This is generally applied both while indexing and querying.

Convert to Closest ASCII Character

If you want your search experience to be insensitive to accents, so that both accented and nonaccented characters match the same documents, you should add ASCIIFoldingFilterFactory to the analysis chain. This filter converts Unicode characters to their closest ASCII equivalents, if available. For example, Bełżec should match Belzec. Here is an example configuration:

<analyzer>
  <tokenizer class="solr.WhitespaceTokenizerFactory"/>
  <filter class="solr.ASCIIFoldingFilterFactory"/>
</analyzer>

This is generally applied both while indexing and querying.

Remove Duplicate Tokens

After performing a series of operations on the text, the chain might end up generating duplicate tokens, such as performing enrichments or synonym expansion followed by stemming. Solr provides the RemoveDuplicatesTokenFilterFactory implementation to remove the duplicate tokens at the same position. The following is an example configuration:

<analyzer>
  <tokenizer class="solr.WhitespaceTokenizerFactory"/>
  <filter class="solr.RemoveDuplicatesTokenFilterFactory"/>
</analyzer>

This is generally applied while indexing.

Multilingual Support

The text analysis you perform depends a lot on the language you need to support. You may be developing a search engine for a specific language or you may need to support multiple languages. To support a specific language, you can define all fieldTypes as per the linguistics of that language. If you need to support multiple languages, you can define different fieldTypes for each language and copy the text to the corresponding field. The named configsets provided by Solr contain fieldType definitions for a wide range of languages, a sample of which is provided here:

<!-- German -->
<fieldType name="text_de" class="solr.TextField" positionIncrementGap="100">
  <analyzer>
    <tokenizer class="solr.StandardTokenizerFactory"/>
    <filter class="solr.LowerCaseFilterFactory"/>
    <filter class="solr.StopFilterFactory" ignoreCase="true"
 words="lang/stopwords_de.txt" format="snowball" />
    <filter class="solr.GermanNormalizationFilterFactory"/>
    <filter class="solr.GermanLightStemFilterFactory"/>
    <!-- less aggressive: <filter class="solr.GermanMinimalStemFilterFactory"/> -->
    <!-- more aggressive: <filter class="solr.SnowballPorterFilterFactory" language="German2"/> -->
  </analyzer>
</fieldType>

The preceding fieldType definition is for the German language. You can see that Solr provides factories specific to it. Among the provided factories, it offers multiple implementations for stemmers, and you can use the one that works well for your needs.

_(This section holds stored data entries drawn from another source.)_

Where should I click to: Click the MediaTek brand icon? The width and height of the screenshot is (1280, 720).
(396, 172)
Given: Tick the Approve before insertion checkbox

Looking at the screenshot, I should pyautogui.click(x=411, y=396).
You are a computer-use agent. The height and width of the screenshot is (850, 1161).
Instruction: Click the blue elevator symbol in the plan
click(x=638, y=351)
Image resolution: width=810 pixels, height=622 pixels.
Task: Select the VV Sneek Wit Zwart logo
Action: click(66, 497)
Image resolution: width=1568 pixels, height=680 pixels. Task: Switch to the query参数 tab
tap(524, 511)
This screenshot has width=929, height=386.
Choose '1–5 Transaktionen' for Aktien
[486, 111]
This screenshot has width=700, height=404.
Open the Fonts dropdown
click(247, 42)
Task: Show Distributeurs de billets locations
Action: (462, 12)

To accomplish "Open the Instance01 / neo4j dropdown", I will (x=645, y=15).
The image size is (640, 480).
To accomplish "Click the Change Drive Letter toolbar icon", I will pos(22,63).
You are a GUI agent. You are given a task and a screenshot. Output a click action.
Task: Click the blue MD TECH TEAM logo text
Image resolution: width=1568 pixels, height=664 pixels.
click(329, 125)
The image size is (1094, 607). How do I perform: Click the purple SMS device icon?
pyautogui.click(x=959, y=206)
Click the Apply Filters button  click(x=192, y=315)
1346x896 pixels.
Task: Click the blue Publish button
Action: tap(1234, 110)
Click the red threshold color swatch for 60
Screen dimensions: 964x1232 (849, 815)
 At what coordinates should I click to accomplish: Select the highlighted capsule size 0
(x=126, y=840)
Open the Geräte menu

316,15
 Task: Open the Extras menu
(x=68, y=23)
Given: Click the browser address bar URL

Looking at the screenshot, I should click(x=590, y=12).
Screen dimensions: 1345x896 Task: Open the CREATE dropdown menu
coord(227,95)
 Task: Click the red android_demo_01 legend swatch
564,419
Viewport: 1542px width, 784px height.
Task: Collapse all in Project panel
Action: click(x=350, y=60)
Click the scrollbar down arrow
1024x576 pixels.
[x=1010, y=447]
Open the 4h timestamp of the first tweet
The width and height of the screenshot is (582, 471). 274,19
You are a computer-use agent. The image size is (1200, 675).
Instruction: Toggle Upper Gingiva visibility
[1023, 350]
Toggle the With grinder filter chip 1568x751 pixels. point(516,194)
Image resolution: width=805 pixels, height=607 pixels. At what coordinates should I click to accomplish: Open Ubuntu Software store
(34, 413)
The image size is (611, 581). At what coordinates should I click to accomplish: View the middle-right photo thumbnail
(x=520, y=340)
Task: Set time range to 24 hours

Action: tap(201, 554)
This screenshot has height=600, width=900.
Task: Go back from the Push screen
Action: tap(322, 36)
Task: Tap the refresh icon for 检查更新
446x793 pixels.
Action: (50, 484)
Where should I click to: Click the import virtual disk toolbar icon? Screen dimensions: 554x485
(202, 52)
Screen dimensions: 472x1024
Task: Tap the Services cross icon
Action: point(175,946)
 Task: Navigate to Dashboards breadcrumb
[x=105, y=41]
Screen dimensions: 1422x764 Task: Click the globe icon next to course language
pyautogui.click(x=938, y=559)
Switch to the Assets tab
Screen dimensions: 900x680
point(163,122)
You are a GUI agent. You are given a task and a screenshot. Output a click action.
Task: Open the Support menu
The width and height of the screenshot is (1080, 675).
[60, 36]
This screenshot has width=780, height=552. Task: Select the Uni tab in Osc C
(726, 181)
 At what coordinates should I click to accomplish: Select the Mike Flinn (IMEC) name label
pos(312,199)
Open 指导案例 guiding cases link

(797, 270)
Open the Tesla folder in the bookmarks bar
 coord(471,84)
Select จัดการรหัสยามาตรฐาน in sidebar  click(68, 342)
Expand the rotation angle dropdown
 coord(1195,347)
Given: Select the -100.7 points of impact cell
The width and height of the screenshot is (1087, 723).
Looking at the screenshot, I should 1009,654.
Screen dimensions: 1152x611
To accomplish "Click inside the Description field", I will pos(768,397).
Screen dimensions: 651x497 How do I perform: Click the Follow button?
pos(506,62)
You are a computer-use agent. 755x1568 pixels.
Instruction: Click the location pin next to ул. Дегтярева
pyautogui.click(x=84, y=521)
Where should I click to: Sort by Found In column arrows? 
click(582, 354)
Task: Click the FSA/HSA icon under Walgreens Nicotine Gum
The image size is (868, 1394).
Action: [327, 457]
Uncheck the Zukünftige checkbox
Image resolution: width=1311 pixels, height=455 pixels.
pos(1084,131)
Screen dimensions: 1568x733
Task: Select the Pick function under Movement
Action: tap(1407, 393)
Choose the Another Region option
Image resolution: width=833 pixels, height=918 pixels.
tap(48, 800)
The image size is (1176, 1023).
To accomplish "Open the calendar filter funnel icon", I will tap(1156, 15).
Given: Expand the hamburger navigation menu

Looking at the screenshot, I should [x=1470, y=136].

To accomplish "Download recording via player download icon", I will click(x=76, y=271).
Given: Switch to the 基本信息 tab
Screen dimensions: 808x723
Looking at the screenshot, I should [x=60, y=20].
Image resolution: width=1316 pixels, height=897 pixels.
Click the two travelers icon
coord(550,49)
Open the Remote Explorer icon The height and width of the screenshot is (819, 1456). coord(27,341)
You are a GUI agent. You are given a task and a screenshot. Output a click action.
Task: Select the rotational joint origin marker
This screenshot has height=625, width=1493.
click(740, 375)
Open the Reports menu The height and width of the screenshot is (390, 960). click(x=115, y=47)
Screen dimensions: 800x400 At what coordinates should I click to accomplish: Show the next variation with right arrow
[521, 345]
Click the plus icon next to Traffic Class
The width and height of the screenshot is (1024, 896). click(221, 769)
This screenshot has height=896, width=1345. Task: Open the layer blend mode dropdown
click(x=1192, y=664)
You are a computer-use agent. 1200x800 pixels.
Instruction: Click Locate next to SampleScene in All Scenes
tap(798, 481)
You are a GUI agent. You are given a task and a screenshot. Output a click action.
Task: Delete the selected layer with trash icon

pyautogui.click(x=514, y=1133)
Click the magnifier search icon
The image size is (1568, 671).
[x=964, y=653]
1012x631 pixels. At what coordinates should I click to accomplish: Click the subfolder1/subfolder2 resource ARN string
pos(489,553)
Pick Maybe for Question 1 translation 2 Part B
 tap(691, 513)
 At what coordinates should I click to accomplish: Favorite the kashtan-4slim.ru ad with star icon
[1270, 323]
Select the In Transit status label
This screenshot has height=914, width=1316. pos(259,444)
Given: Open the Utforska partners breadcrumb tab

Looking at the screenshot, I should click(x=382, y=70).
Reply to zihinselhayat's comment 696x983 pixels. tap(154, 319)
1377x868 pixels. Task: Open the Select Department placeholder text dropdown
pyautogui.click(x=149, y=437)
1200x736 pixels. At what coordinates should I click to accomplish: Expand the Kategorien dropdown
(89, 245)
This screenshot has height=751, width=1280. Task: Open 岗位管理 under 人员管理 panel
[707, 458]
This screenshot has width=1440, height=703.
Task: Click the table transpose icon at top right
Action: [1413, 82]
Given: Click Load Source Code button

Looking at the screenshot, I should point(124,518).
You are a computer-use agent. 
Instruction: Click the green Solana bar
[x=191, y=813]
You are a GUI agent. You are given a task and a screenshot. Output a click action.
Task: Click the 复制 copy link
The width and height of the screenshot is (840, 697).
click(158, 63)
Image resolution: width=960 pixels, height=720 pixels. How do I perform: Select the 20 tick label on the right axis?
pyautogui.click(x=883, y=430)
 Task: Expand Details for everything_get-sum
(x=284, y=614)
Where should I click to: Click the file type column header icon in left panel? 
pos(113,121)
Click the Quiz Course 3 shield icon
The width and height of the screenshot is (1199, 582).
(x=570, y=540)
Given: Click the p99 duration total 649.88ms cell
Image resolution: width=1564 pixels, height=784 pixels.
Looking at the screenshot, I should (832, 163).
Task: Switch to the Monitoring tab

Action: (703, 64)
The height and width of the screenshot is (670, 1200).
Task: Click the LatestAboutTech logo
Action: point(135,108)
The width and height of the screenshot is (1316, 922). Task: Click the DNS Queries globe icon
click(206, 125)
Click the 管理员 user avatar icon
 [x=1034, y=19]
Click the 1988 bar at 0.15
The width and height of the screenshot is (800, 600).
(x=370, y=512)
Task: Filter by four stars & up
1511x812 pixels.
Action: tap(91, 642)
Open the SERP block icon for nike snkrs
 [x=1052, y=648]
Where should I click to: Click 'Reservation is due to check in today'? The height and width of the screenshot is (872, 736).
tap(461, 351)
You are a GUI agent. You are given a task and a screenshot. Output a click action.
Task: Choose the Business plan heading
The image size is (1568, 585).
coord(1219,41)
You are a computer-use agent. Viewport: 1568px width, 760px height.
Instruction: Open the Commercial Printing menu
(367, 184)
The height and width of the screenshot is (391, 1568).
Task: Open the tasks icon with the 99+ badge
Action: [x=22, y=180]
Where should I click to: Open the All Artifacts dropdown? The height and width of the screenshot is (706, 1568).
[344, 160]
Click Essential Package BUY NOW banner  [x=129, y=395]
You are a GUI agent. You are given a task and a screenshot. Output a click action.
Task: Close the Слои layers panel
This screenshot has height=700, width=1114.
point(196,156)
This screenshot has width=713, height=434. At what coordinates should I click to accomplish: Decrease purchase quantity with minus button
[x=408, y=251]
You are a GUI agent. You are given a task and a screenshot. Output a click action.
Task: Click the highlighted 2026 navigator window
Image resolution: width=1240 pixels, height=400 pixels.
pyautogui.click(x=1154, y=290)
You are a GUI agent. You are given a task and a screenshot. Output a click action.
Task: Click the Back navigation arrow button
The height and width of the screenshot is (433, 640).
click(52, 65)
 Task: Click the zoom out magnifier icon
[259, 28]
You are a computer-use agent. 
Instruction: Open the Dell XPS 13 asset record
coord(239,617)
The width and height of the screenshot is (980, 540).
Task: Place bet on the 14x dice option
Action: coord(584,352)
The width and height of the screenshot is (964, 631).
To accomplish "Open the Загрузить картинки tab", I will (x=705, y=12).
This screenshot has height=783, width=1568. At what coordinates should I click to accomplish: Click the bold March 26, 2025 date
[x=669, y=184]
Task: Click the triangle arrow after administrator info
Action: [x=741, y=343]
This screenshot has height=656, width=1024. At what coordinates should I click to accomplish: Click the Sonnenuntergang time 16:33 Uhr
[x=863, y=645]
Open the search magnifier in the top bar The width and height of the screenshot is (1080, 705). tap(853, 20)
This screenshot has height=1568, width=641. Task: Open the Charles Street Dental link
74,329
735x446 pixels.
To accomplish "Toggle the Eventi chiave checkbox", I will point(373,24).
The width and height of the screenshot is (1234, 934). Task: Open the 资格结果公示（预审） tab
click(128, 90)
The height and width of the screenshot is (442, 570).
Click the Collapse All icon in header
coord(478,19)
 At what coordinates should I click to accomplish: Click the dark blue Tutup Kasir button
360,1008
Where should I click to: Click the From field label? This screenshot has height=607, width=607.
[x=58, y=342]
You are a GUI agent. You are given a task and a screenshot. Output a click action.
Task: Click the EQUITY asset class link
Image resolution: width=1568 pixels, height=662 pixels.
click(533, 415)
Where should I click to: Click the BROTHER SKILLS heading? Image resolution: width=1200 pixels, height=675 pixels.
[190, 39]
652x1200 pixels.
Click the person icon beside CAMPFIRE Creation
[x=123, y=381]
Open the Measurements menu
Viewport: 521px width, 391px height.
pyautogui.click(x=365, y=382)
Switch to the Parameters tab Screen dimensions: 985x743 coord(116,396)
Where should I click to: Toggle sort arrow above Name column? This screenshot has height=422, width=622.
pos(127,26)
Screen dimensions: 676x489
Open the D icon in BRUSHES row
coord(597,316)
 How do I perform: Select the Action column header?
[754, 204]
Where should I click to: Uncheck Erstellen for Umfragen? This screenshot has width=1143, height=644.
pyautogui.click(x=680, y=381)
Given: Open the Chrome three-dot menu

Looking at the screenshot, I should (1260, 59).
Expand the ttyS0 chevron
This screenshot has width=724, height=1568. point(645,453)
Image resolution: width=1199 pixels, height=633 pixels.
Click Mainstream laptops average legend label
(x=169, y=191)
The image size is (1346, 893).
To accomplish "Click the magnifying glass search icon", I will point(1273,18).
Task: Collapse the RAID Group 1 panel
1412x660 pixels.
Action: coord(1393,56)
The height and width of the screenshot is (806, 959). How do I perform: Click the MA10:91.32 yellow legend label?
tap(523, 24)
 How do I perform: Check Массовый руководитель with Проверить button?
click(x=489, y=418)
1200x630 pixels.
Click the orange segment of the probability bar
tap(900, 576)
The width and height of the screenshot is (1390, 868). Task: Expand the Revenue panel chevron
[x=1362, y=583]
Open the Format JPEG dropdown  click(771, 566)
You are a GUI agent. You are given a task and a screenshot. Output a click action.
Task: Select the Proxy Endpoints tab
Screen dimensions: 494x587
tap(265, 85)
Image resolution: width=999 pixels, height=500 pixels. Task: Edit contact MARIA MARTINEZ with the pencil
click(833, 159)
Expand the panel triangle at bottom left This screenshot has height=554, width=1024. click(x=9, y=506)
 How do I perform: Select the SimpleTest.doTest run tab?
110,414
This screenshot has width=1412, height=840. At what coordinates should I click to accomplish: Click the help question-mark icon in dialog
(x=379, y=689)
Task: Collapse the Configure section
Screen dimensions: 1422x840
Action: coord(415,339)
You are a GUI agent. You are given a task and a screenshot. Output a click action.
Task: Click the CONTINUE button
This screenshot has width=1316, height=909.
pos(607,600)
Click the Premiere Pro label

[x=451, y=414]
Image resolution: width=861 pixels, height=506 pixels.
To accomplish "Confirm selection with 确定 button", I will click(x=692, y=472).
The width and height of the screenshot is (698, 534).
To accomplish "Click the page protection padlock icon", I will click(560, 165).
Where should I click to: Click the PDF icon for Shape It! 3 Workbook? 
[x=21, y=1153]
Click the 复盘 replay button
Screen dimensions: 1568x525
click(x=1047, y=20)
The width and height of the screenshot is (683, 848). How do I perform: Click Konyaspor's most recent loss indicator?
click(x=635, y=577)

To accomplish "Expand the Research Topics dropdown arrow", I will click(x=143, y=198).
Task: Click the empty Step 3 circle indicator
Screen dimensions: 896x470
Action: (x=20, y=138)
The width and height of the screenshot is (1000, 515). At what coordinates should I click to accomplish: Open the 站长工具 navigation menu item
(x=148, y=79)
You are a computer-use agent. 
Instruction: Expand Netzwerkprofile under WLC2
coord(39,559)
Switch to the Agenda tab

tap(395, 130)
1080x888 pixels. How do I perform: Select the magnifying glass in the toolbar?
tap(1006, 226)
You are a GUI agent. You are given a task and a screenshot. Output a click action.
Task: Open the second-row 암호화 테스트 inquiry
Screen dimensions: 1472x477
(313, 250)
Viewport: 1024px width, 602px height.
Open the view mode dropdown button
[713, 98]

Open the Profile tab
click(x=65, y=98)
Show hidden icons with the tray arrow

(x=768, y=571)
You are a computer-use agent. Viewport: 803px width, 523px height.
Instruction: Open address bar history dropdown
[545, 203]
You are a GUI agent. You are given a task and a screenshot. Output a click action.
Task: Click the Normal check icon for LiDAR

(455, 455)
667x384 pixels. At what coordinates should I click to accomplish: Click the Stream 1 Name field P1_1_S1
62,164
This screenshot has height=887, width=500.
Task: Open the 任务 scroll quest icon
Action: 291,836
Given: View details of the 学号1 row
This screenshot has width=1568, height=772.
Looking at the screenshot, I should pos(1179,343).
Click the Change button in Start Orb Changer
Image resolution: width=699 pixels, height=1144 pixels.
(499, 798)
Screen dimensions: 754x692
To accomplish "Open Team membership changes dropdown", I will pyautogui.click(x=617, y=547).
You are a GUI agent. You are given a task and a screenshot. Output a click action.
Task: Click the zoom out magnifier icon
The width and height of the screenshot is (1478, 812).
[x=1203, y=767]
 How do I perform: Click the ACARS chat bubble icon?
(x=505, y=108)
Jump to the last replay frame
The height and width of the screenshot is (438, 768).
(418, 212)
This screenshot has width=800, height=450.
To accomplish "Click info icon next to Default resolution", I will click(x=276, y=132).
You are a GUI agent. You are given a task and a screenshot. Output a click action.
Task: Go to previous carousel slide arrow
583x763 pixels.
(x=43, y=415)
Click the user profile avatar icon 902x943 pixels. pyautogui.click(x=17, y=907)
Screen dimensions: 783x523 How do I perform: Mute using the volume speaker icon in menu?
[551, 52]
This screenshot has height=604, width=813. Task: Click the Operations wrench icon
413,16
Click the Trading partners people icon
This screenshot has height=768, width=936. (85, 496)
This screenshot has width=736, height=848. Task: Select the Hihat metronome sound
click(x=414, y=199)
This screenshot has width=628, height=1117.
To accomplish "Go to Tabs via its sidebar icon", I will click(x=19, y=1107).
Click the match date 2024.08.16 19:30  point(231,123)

The alphabets of many languages use diacritical marks, such as French scripts, to change the sounds of letters to which they are added. A simple way to normalize is to use ASCIIFoldingFilterFactory, which we discussed in the previous section, to convert words with accents to the closest ASCII character. But this doesn’t work for languages such as Arabic, whose diacritics cannot be converted to ASCII characters.

For some languages, Solr provides specific tokenizers and filter factories such as ElisionFilterFactory to handle the elision symbol that applies to a selected language. Also, some filter factories accept a different input file that contains the content specific to that language. For example, stop words in English are different from those in Bulgarian. Solr provides a lang subdirectory in conf that contains a list of language-specific files that can be used by the factories.

In a language like English, you can easily identify the words on the basis of whitespace, but some languages (for example, Japanese) don’t separate words with whitespace. In these cases, it’s difficult to identify which tokens to index. The following is an example of Japanese script for the sentence, “What will you have, beer or coffee?”

Solr provides CJKTokenizerFactory, which breaks Chinese, Japanese, and Korean language text into tokens. The tokens generated are doubles, overlapping pairs of CJK characters found in the text stream. It also provides JapaneseTokenizerFactory and other filters for Japanese language, which are defined in the fieldType text_ja in the schema.xml file bundled with Solr. The example in Figure 4-10 shows the analysis performed by text_ja for text in the Japanese language.

Figure 4-10. Text analysis example for Japanese language

You can refer to the official guide at https://cwiki.apache.org/confluence/display/solr/Language+Analysis for the complete list of language-specific factories provided by Solr.

Going Schemaless

Schemaless mode is the quickest way of getting started with Solr. It allows you to start Solr with zero schema handcrafting and simply index documents without worrying about field definitions. In schemaless mode, you can initially bypass whatever you read early in this chapter. If you want finer control over field definitions or other schema configurations, you can use a managed schema and REST APIs.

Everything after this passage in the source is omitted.